## Action item:
After locating the line that contains "This screenshot has width=868, height=414.", transcribe exactly that line and each one after it until the data ends, skipping pictures.
━━━━━ Supplied material ━━━━━
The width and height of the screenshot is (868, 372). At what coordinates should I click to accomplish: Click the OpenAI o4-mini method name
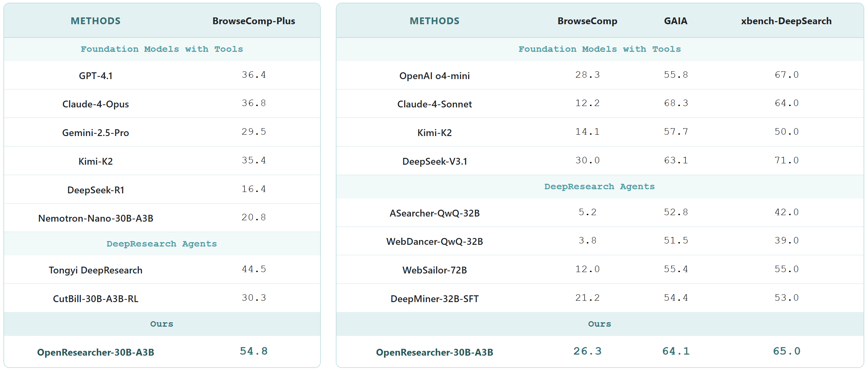(434, 76)
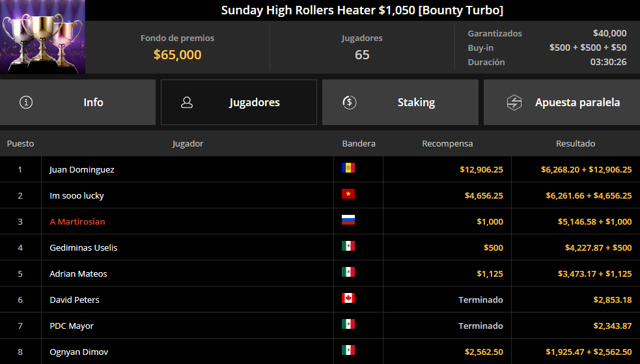Click Im sooo lucky's Vietnam flag
This screenshot has width=640, height=364.
point(348,194)
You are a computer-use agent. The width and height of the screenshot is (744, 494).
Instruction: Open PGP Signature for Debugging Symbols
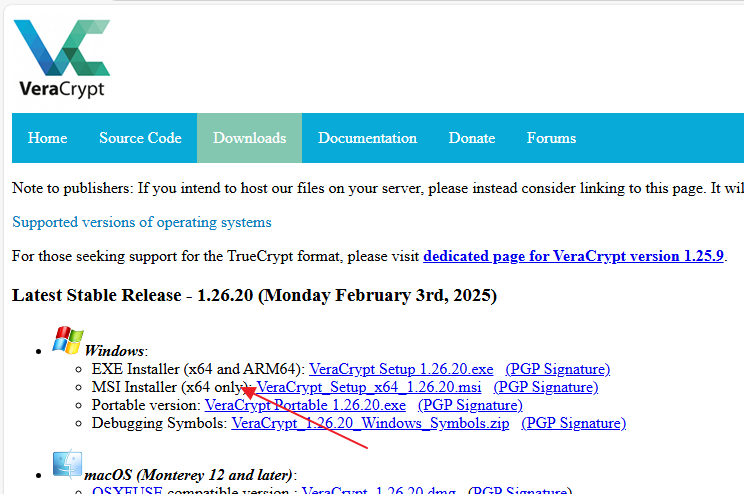(573, 423)
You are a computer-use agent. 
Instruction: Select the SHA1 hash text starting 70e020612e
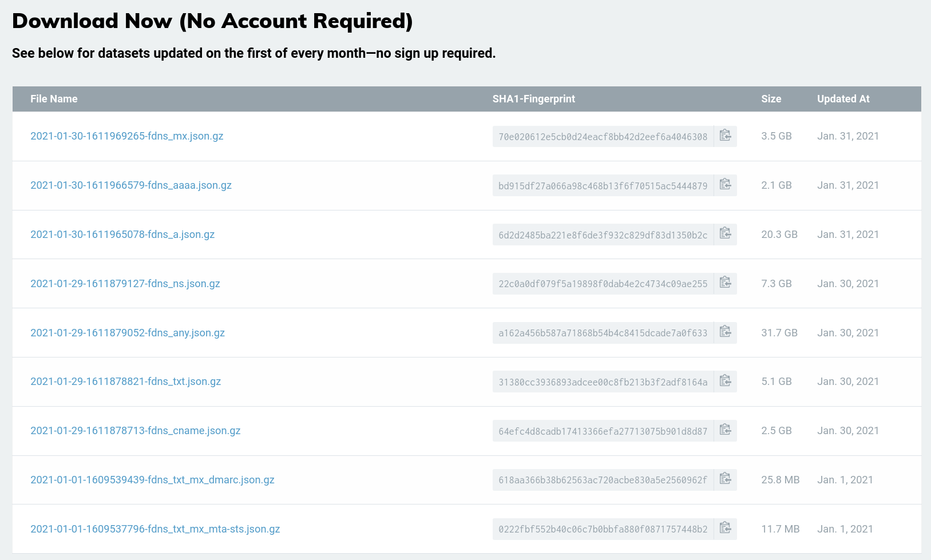[603, 137]
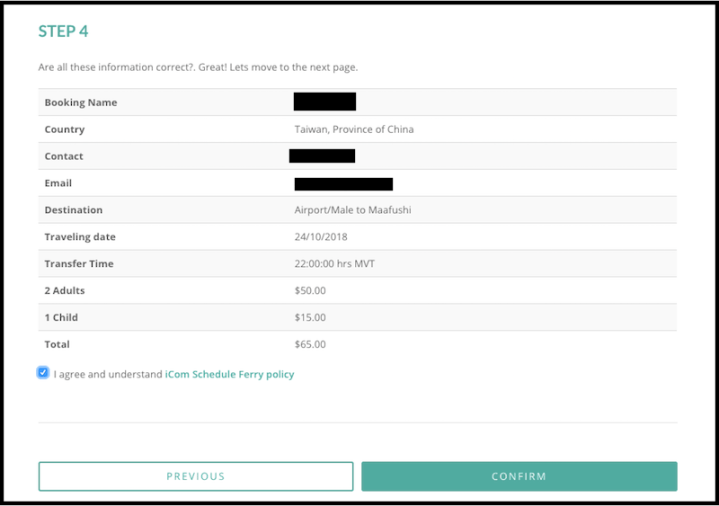Click the redacted Contact value
719x506 pixels.
pos(322,156)
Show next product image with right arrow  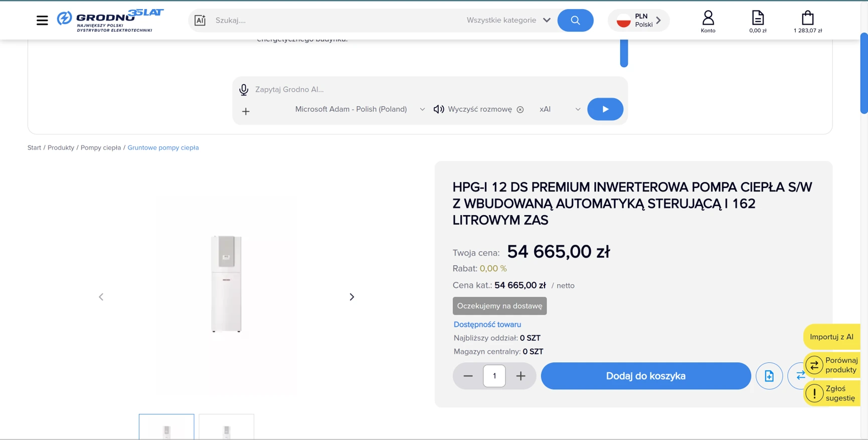point(352,297)
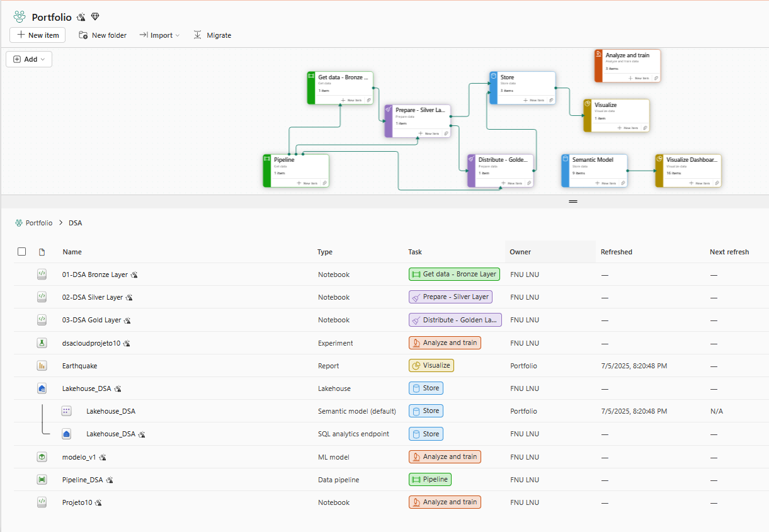The image size is (769, 532).
Task: Click the orange Analyze and train task tag for Projeto10
Action: 445,502
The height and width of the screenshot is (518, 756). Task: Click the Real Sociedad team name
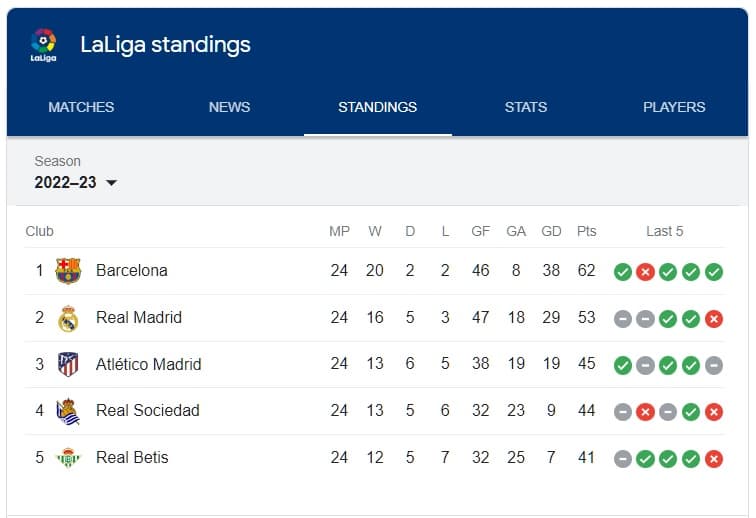[148, 410]
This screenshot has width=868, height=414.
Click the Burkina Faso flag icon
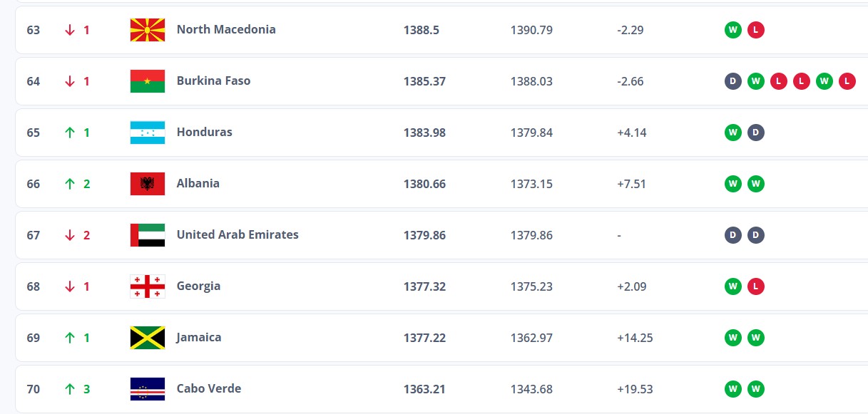click(148, 81)
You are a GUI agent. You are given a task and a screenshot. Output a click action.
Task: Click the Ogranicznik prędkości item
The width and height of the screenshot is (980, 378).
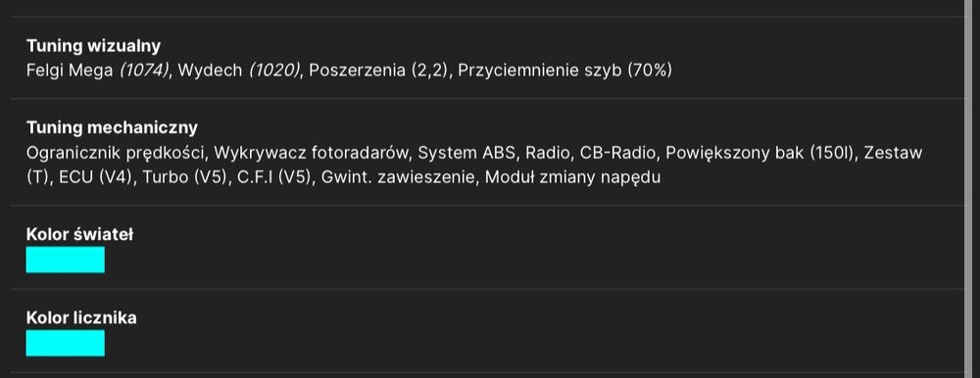117,153
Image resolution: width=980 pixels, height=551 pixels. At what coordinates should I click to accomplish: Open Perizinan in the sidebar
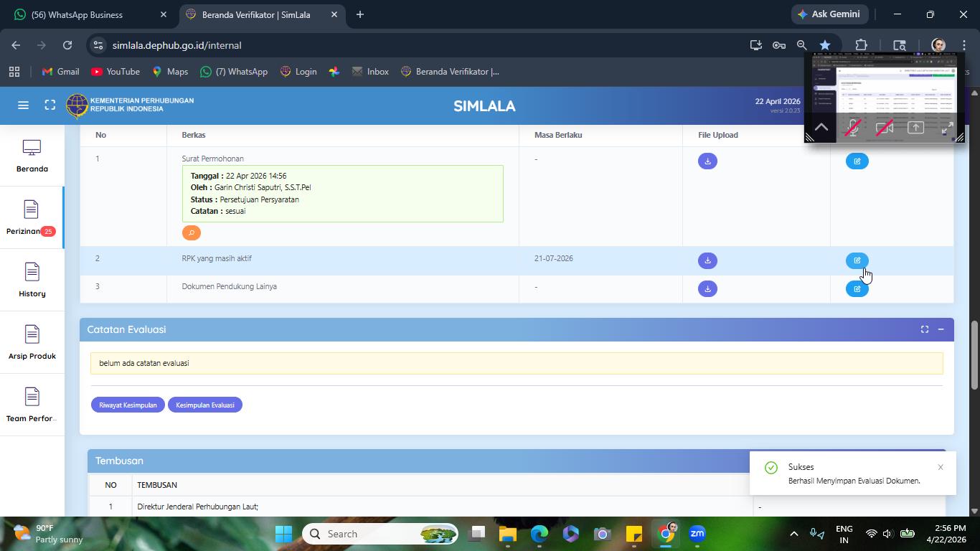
━━━━━
## Reply to the task:
This screenshot has width=868, height=414.
Click the Burkina Faso flag icon
click(148, 81)
You are a GUI agent. You are given a task and a screenshot. Output a click action.
Task: Click the Ogranicznik prędkości item
The width and height of the screenshot is (980, 378).
117,153
Image resolution: width=980 pixels, height=551 pixels. At what coordinates should I click to accomplish: Open Perizinan in the sidebar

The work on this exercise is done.